*REQUIREMENTS*:
Rewrite the stretch of the data from "Click the Claim # column header" through "Action: [x=385, y=142]", replacing "Select" with "Choose" and leaving everything else unchanged.

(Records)

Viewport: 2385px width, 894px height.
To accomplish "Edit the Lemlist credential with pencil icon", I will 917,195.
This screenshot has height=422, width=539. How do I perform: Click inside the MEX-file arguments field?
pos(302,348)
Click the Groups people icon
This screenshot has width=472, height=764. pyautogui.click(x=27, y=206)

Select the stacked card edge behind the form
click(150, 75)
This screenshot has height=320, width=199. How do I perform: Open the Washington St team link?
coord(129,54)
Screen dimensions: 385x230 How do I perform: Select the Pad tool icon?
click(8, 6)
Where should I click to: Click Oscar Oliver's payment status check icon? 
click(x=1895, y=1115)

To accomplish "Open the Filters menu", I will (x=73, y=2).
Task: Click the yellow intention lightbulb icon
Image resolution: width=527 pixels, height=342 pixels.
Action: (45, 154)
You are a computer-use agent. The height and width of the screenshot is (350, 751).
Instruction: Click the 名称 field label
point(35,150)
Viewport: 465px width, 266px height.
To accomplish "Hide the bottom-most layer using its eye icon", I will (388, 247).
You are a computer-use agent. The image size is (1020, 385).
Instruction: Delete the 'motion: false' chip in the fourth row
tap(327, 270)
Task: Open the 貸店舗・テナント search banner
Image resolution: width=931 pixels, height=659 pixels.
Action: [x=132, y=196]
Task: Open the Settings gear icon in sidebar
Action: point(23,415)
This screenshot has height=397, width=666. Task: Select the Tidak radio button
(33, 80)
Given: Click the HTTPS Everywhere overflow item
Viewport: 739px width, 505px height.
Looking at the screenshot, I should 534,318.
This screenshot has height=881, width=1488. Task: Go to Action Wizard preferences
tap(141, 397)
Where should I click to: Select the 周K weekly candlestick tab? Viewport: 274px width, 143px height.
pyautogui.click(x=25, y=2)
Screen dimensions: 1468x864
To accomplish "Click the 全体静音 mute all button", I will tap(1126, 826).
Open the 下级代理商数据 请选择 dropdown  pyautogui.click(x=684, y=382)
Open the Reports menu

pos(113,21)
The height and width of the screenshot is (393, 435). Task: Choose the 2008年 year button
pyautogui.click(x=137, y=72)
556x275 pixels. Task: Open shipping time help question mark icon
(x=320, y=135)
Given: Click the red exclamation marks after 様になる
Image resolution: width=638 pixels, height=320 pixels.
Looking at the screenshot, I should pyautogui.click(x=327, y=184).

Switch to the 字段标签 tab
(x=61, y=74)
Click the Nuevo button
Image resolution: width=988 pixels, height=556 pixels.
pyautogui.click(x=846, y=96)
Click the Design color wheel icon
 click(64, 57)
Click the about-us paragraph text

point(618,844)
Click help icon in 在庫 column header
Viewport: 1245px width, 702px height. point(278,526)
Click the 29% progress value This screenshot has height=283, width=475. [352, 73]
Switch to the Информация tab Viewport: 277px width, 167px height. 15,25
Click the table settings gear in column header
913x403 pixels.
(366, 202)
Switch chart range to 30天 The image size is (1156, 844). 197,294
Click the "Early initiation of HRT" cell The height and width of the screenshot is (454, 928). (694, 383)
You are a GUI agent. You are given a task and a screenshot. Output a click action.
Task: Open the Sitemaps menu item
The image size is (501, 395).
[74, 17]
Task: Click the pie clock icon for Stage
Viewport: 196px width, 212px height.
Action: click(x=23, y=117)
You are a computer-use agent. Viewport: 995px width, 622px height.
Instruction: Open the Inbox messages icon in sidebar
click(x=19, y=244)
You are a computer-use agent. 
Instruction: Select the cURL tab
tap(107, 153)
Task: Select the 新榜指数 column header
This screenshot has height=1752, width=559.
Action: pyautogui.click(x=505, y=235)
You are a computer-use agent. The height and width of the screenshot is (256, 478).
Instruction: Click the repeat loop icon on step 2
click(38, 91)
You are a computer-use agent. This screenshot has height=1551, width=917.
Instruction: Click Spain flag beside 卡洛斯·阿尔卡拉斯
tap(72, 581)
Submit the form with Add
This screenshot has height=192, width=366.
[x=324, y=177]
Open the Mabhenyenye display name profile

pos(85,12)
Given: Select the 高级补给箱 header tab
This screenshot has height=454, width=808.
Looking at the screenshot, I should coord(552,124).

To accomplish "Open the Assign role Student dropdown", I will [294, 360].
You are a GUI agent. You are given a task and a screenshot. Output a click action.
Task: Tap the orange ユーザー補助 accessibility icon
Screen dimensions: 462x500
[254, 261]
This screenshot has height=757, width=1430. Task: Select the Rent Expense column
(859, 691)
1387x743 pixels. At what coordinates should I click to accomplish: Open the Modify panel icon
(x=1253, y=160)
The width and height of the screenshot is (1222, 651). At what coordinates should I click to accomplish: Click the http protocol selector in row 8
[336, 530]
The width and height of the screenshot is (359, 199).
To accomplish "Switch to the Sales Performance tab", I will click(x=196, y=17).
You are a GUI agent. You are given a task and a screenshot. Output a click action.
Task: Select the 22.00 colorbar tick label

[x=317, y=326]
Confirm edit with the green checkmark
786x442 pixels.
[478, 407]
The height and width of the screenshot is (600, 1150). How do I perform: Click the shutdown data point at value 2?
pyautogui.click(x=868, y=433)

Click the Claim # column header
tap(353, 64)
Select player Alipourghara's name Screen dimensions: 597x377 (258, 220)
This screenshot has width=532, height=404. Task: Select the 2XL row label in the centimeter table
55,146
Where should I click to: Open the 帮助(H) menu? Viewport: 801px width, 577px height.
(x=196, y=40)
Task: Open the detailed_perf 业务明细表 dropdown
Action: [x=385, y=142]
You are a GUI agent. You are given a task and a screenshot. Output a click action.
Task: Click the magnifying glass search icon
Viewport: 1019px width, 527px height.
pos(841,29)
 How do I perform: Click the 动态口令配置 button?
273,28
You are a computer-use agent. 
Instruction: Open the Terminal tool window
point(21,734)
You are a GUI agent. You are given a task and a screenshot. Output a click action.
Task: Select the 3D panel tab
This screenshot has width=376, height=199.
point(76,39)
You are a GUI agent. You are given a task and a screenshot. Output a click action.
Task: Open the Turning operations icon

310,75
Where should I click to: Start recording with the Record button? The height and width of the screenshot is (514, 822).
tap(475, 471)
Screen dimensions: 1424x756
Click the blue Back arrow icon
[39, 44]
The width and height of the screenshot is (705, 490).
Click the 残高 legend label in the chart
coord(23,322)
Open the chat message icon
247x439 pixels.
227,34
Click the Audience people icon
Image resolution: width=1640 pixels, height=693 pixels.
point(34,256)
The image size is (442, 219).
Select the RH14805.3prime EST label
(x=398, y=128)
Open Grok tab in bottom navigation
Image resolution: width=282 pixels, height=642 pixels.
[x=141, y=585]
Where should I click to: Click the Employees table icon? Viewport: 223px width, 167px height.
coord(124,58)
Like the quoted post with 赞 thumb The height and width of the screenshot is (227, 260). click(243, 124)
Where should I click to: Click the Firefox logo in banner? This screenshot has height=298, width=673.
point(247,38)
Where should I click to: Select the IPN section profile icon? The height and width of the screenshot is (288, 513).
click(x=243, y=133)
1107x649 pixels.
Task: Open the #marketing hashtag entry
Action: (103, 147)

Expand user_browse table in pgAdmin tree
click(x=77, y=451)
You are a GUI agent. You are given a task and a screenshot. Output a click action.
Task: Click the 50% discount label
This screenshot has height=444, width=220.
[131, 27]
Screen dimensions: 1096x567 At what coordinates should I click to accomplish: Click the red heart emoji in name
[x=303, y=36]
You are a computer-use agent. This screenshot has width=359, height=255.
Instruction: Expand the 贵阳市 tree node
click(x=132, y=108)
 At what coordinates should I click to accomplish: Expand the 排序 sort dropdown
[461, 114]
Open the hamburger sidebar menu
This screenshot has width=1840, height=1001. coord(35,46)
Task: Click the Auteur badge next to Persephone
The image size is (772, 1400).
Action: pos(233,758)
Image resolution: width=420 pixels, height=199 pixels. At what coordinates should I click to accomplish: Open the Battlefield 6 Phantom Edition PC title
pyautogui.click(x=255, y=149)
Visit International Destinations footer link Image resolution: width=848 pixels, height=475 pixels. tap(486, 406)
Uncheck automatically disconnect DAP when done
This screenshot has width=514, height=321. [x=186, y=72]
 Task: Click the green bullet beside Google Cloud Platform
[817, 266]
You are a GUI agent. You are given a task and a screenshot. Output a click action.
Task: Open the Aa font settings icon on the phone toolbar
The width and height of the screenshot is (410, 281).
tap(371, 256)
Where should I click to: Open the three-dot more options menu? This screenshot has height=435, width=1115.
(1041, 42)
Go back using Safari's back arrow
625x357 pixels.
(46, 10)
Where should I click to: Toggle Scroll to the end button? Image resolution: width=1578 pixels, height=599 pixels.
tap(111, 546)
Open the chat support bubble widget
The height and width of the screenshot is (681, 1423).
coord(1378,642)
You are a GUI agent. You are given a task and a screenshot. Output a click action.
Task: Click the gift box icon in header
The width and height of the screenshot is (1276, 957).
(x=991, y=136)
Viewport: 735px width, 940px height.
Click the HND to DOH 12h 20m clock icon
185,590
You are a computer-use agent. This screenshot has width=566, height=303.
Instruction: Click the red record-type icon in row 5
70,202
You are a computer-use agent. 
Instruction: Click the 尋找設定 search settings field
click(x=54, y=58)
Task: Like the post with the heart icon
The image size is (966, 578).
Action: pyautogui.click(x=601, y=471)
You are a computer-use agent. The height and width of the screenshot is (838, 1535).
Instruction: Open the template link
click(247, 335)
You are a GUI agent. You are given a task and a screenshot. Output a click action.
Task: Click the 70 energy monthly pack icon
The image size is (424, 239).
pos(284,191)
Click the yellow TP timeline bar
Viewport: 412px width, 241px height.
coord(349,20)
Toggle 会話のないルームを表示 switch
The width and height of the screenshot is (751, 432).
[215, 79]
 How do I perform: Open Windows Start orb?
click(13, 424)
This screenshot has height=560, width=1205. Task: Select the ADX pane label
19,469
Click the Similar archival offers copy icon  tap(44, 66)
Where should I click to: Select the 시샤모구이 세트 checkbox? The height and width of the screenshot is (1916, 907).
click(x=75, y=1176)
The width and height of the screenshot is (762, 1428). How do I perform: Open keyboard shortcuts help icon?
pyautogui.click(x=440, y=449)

*RIGHT ANSWER*:
Click the Claim # column header
tap(353, 64)
Choose player Alipourghara's name Screen dimensions: 597x377 (258, 220)
This screenshot has width=532, height=404. Task: Choose the 2XL row label in the centimeter table
55,146
Where should I click to: Open the 帮助(H) menu? Viewport: 801px width, 577px height.
(x=196, y=40)
Task: Open the detailed_perf 业务明细表 dropdown
Action: [x=385, y=142]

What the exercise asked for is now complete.